Jim has a special keyboard with the alphabet and ten numbers. Jim is blindfolded and does not know the position of the keys. Determine the probablility if two keys are pressed and a number is pressed first and a letter second.
There are 36 keys and the first strike of the keys has a 10/36 chance of being a number. On the second strike, he could hit any of the 36 keys, but only 26 are letters. So the answer is
10/36 x 25/36 = 0.1929
Make that 10/36 x 26/36 = 0.2006
Just a thought... if Jim holds down the first key while he presses the second, then he's only got 35 to choose from for his second press, which would slightly increase his chance of hitting a letter. But I don't think that's what the question meant.
To determine the probability of pressing a number first and then a letter on Jim's special keyboard, we need to consider the total number of keys available and the number of possible outcomes that satisfy the given condition.
Let's break down the problem into two steps:
Step 1: Probability of pressing a number first
Since Jim's keyboard has 10 numbers and a total of 26 (alphabet) + 10 (numbers) = 36 keys, the probability of pressing a number first is 10/36.
Step 2: Probability of pressing a letter second
After pressing a number, there are now 35 keys remaining on the keyboard (since one number has been used), and 26 of them are letters.

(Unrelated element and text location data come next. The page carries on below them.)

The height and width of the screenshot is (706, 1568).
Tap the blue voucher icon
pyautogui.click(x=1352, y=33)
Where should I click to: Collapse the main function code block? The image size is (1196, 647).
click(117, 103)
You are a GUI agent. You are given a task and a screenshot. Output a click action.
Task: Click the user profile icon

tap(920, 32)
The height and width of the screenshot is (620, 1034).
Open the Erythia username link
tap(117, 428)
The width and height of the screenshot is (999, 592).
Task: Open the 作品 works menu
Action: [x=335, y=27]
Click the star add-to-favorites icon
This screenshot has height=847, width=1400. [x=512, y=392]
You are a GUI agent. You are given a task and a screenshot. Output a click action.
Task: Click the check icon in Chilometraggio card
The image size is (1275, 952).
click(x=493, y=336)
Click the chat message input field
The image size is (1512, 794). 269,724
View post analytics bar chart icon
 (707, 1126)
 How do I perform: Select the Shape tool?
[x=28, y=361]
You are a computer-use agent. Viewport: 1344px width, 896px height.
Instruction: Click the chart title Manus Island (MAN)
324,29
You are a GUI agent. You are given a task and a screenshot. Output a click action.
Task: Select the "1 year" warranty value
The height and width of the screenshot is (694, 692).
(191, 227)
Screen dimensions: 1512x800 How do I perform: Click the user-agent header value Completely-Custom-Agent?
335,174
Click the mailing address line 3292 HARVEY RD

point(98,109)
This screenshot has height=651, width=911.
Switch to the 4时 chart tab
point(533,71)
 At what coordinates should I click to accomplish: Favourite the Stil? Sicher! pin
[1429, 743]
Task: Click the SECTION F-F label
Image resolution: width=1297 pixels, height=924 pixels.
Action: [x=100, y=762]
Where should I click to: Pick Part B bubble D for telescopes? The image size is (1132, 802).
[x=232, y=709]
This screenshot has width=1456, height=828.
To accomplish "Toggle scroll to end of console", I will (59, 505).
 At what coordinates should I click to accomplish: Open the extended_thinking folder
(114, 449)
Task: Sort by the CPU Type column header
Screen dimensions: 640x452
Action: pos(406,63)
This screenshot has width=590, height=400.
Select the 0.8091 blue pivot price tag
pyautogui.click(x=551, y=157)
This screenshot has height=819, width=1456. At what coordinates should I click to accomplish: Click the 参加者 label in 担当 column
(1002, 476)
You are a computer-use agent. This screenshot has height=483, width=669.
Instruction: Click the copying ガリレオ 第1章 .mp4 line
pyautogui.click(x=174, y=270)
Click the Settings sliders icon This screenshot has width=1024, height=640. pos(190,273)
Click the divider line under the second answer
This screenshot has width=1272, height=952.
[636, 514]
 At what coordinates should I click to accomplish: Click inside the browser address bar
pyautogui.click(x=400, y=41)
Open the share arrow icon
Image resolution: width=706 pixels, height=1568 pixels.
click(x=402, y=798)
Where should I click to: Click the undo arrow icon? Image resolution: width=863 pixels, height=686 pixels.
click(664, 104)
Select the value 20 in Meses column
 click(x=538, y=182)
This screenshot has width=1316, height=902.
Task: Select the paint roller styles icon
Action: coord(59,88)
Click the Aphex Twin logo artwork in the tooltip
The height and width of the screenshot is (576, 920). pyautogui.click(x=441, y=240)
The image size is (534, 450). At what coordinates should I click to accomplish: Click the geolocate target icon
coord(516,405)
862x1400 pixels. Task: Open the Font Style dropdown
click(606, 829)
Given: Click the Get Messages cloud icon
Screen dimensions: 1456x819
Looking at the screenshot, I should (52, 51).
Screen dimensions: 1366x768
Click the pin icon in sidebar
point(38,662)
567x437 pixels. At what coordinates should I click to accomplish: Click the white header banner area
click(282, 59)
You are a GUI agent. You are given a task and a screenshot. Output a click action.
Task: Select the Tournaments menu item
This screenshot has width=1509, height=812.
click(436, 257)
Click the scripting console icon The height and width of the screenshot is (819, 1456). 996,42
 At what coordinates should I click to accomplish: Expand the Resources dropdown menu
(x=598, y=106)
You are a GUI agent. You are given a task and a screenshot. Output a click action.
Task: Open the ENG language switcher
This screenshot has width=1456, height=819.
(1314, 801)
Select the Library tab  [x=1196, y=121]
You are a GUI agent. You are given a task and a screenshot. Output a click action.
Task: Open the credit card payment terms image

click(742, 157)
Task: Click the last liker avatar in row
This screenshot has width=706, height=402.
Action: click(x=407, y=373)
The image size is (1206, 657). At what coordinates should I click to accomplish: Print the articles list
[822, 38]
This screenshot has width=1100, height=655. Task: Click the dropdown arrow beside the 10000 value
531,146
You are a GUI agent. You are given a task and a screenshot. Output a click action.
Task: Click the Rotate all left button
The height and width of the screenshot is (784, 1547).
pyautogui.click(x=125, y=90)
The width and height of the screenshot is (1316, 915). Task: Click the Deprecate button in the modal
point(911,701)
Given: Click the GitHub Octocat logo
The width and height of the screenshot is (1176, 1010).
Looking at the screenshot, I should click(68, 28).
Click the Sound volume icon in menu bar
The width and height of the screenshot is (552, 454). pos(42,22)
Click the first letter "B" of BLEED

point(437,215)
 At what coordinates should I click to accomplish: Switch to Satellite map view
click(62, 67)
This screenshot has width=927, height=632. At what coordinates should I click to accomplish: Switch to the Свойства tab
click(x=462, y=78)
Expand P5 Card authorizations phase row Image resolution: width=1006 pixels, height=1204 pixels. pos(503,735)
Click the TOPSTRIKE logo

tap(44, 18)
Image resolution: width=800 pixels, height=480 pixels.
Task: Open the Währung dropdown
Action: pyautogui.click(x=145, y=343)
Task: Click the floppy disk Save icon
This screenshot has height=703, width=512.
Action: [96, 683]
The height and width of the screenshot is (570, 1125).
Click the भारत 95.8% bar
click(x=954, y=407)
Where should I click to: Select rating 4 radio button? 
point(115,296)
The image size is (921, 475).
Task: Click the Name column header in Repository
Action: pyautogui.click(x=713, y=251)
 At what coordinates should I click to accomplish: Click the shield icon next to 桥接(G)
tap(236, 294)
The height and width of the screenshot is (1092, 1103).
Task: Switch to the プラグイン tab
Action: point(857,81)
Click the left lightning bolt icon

Therefore, the probability of pressing a letter second is 26/35.
To find the overall probability of pressing a number first and a letter second, we multiply the probabilities from the two steps:
Probability = (Number of choices for step 1 / Total number of keys) * (Number of choices for step 2 / Total remaining keys)
Probability = (10/36) * (26/35)
Simplifying this expression, we get:
Probability = 260 / (36 * 35)
Therefore, the probability that a number is pressed first and a letter is pressed second on Jim's special keyboard is 260 / 1260, which can be further simplified to 13 / 63.